Tam Ochiai
Team Gallery, New York
Through November 11
The work of Tam Ochiai, a young Japanese artist who has lived in New York for several years, reveals a strong interest in contemporary western culture. His art is inspired by themes ranging from French literature and the films of Godard and Truffaut, to the world of fashion and advertising. The result is installations, videos, photographs and paintings rooted in the same symbolic language.
The last series of work in the show is a cycle of thirteen paintings. A free interpretation of the book Histoire d’Oeil (The History of the Eye, 1928), by French writer Georges Bataille, they present images and words taken from the text, but offer no story line. As in past works, these new pieces are characterized by an obsessive repetition of certain elements. Each painting has three titles. One is inspired by the French text. Another is relevant to the subject of the piece itself. The last plays on the assonance of words, such as ‘cut’ and ‘cat’, or the free association of ideas.
The canvases depict close up images of ‘Lolitas’, who might easily have just fled from a fashion designer’s sketchbook. Their thin faces are sketched with only the barest of pencil marks; their gaze quite impenetrable, never meeting that of the onlooker; their appearance lofty, unapproachable. All of which, combined with a marked similarity in their facial features, and the imposing scale of the canvases, transforms these young adolescents into icons of contemporary culture.
On closer examination, we can make out some sentences scrawled in pencil on the surface of the paintings.
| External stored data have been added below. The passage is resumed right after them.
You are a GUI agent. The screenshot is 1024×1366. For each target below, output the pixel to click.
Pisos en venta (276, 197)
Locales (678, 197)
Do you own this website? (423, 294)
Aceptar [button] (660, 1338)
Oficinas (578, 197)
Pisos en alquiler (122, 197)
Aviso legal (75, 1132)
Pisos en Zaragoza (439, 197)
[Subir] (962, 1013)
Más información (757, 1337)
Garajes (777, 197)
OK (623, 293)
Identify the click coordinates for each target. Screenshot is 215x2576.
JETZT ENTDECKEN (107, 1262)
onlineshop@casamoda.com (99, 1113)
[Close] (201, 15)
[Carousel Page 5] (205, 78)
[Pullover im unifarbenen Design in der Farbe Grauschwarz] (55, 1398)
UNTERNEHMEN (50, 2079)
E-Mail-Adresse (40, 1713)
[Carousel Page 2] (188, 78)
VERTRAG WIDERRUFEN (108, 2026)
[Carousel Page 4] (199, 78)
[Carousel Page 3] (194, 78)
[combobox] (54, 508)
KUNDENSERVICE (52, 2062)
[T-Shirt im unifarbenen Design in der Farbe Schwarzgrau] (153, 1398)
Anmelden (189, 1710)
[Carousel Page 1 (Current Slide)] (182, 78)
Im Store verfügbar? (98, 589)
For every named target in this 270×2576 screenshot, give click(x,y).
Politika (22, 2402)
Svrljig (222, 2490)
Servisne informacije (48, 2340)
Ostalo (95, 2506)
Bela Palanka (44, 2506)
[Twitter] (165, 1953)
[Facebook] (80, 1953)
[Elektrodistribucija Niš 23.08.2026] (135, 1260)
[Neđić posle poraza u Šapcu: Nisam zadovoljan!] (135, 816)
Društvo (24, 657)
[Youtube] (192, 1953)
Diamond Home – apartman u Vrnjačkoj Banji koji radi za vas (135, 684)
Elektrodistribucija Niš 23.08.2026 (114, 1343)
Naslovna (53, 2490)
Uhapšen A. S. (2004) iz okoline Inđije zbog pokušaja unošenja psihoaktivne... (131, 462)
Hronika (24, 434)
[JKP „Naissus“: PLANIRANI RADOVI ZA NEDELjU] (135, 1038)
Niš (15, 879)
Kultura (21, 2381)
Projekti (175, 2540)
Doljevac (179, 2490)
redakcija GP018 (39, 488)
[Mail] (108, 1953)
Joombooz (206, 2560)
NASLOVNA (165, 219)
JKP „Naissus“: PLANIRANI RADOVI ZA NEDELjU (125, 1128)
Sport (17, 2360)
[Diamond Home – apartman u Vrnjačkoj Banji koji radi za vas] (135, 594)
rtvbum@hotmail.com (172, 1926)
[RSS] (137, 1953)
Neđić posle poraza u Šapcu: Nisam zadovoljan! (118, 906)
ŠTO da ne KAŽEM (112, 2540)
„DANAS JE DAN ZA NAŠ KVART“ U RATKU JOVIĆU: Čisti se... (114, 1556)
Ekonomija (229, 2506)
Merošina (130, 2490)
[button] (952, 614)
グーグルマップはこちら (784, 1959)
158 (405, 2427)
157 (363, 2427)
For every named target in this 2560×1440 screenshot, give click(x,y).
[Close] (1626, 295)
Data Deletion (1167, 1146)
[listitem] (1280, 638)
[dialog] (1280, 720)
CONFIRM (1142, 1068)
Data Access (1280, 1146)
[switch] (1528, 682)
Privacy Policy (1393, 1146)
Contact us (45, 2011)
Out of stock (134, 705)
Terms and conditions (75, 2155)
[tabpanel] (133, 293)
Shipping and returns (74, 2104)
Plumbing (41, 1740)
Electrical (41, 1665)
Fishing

In them the artist makes fun of his own creations, and provokes the observer at the same time, with expressions such as: “do you need a hair cat?”, “cat need hair cat”, “I want to cat my hair” and “can you cat my hair?”. It’s the bright blotches of paint forming the clothes and hairstyles that stand out in the composition. At times these are executed with nervous and disjointed brushstrokes, at others with steady uniformity. In both cases, it’s possible to make out the influence of American Color Field painting and Pop Culture, advertising posters and design in particular.
As though we are leafing through the pages of a book, each work seems to become richer and more whole as a direct consequence of our passing from one painting to the next hanging at its side.